Environnement
Bassin Artois-Picardie : le point sur les déclinaisons territoriales du Plan eau
Fin mars, le comité du bassin Artois-Picardie et le Conseil d’administration ont tenu une séance extraordinaire suite à l’annonce du Plan eau par le Président de la République. Ses orientations ont été saluées par les membres du comité de bassin, ainsi que les moyens financiers déployés. Le point sur la déclinaison territoriale de ces mesures.
Avec une augmentation annuelle de 475 millions d’euros et la suppression du plafonds des dépenses dès 2024, les moyens des six Agences de l’eau seront rehaussés grâce aux 53 mesures du Plan d’action pour une gestion résiliente et concertée de l’eau, qui va dès cette année accélérer l’ensemble des actions de préservation de la ressource en eau. « En assurant la solidarité entre sous bassins et usagers, la sobriété doit être de mise dans la répartition de l’usage de l’eau, ressource qui sera plus rare sous l’effet du dérèglement climatique, notamment dans le développement économique et l'aménagement du territoire. Cette sobriété doit être engagée dès à présent, pour tous les usages et tous les acteurs, afin d’économiser la ressource et contribuer à l’objectif du plan eau d’une diminution de -10% d’eau prélevée d’ici 2030 », estime le comité.
Le comité de bassin a également permis aux acteurs de la gouvernance de l’eau en région d’aborder plusieurs autres points, dont les priorités et projets significatifs de l’État et des collectivités territoriales dans les domaines de l’eau et ses usages avec une feuille de route à trois ans, le déploiement du Fonds vert d’accélération de la transition écologique dans les territoires – plus de 7,5 millions d’euros de crédits confiés par le préfet de région Hauts-de-France à l’Agence de l’eau pour soutenir les opérations concourant à la stratégie nationale biodiversité 2030 – et la déclinaison territoriale du Plan eau.
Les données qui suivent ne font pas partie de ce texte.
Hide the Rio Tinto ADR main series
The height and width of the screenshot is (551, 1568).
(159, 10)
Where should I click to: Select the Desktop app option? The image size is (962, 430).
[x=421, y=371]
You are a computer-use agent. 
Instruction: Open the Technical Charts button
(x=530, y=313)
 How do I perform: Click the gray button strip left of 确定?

La sobriété, axe majeur du Plan eau
« Au vu du niveau de recharge des nappes, la situation est préoccupante, voire très préoccupante dans l’Aisne et l’Oise, avec un été 2023 qui s’annonce plus compliqué a priori que celui de 2022 », rappelle Isabelle Matykowski, Directrice générale adjointe de l’Agence de l’eau Artois-Picardie, qui identifie en Picardie et plus particulièrement dans la Somme plusieurs niveaux d’enjeux : une pression forte de l’irrigation, avec un prélèvement qui a doublé ou même triplé selon les secteurs du bassin ces quatre dernières années. « L’optimisation de cette irrigation pose forcément question, relève la DGA. Le premier volet du Plan eau concerne la sobriété, avec un objectif de -10% en 2030 sur l’ensemble des territoires. Toutes les parties prenantes vont devoir jouer le jeu – les usagers, les villes, les industries, l’agriculture, etc. » avec comme objectif de s’orienter vers une irrigation plus performante pour l’agriculture, comme les rampes ou, plus efficaces, les systèmes de goutte à goutte, qui analysent précisément les besoins en eau de la plante.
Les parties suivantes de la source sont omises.